[Source text]
▽
# Trouble Getting Up



## AmberSunrise (Apr 1, 2009)

Has she been tested for Tick Borne Diseases (TBD)?


----------



## tbliss (Mar 26, 2009)

Thanks for the reply, I should have mentioned that the vet tested her for Lyme disease when he first examined (for this issue) her two weeks ago. Are there any other TBDs that are not covered by the Lyme test that we should inquire about?


----------



## tbliss (Mar 26, 2009)

I forgot to add that the Lyme test was negative.


----------



## Rainheart (Nov 28, 2010)

My first though was lyme disease as well. It may take some time for the test to show up positive if she was bitten recently. I know your area has a high prevalence for lyme disease (as does mine). I have no other advice, but I do hope she feels better soon.


----------



## LibertyME (Jan 6, 2007)

Ask for copies of the xrays and a referral to an orthopedist for a second opinion. Maybe at Angell Memorial??


----------



## GoldensGirl (Aug 2, 2010)

There are a host of tick-borne diseases that can cause problems, so I hope your vet tested for more than Lyme's. 

Is arthritis in her knees a possibility? Or did the other tests cover that already? She is young for it, but it does happen. 

It's also possible that she sprained something, which can take two or three weeks to heal.

Hoping for a healthy, happy outcome!


----------



## AmberSunrise (Apr 1, 2009)

tbliss said:


> Thanks for the reply, I should have mentioned that the vet tested her for Lyme disease when he first examined (for this issue) her two weeks ago. Are there any other TBDs that are not covered by the Lyme test that we should inquire about?


Yes, there are many, many TBDs that could be responsible .. I just had all 3 of my dogs given the comprehensive test for them; luckily they are all negative. I live in CT, TBD central, and frequently lameness etc will be treated immediately with doxie while waiting for test results. This would be once sprains and breaks are checked for and ruled out. 

I would have the comprehensive testing done for a 2 year old dog that does not have dysplasia or OCD and has no obvious injuries.


----------



## tbliss (Mar 26, 2009)

Thanks everyone. I checked with the vet, who confirmed that he performed the comprehensive test that test for several TBDs, plus heartworm. In fact, due to a mix-up in the office, they accidentally tested Maevis a second time when she went in yesterday, but they didn't charge us so I didn't know about it. That test was also negative.

Therefore, I guess we just wait and hope it's a soft tissue injury.....


----------



## Tahnee GR (Aug 26, 2006)

Sounds like they ran a Snap 4 test, which checks for the 3 major tick diseases. There are others beyond those 3, although less commonly seen. There are Protatek and Idexx tick panels that can be run, which would cover other tick diseases.

If you want to check out potential orthopedic problems, I would definitely go to a specialist.

Either way, if she does not improve quickly, I would get her checked out.


----------



## momtoMax (Apr 21, 2009)

Thinking Lymes. It could account for the limping weakness bit. I hope they figure out what's up and your dog is feeling better soon!!


----------



## tbliss (Mar 26, 2009)
△
[Data for review]
▽
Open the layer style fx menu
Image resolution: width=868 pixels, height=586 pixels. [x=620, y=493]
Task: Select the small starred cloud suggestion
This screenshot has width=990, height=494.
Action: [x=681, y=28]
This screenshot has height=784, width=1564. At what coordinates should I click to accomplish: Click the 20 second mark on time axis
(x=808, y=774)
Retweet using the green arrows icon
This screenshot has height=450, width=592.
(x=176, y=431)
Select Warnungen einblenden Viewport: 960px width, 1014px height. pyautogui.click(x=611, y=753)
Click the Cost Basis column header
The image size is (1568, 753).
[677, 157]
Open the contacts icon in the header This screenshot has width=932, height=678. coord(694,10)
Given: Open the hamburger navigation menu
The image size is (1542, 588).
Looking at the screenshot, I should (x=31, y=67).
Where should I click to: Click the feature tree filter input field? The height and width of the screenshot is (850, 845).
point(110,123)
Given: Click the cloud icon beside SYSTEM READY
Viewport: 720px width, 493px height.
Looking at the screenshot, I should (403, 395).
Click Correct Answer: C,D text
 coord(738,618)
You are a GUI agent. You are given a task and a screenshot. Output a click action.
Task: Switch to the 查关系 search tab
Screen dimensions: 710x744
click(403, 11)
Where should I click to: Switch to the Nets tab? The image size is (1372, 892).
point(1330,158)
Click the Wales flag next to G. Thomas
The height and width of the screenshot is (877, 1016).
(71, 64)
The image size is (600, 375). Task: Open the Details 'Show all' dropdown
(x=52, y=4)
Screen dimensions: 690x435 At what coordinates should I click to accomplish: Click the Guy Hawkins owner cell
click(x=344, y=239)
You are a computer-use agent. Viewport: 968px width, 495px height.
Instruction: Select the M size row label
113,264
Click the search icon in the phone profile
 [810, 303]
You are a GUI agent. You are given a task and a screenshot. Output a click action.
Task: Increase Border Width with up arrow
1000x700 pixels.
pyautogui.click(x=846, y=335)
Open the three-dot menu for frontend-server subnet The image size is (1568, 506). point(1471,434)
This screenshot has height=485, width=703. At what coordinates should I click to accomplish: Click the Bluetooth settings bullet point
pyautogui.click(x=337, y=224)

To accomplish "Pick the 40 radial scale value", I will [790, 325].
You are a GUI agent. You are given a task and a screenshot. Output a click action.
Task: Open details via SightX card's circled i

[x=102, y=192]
△
[Work instruction A]
Answer these from the thread about the dog's trouble getting up:
(i) What was the result of the dog's Lyme test?
(ii) Which state does AmberSunrise live in?
(iii) Which two tick panels does Tahnee GR name as covering other tick diseases?
[Work instruction B] Transcribe the part of the thread about the dog's trouble getting up that opens with "Sounds like they" and closes with "(Apr 21, 2009)".
The records were taken from a separate source.

[Written answer A]
(i) Negative.
(ii) CT.
(iii) Protatek and Idexx.

[Written answer B]
Sounds like they ran a Snap 4 test, which checks for the 3 major tick diseases. There are others beyond those 3, although less commonly seen. There are Protatek and Idexx tick panels that can be run, which would cover other tick diseases.

If you want to check out potential orthopedic problems, I would definitely go to a specialist.

Either way, if she does not improve quickly, I would get her checked out.


----------



## momtoMax (Apr 21, 2009)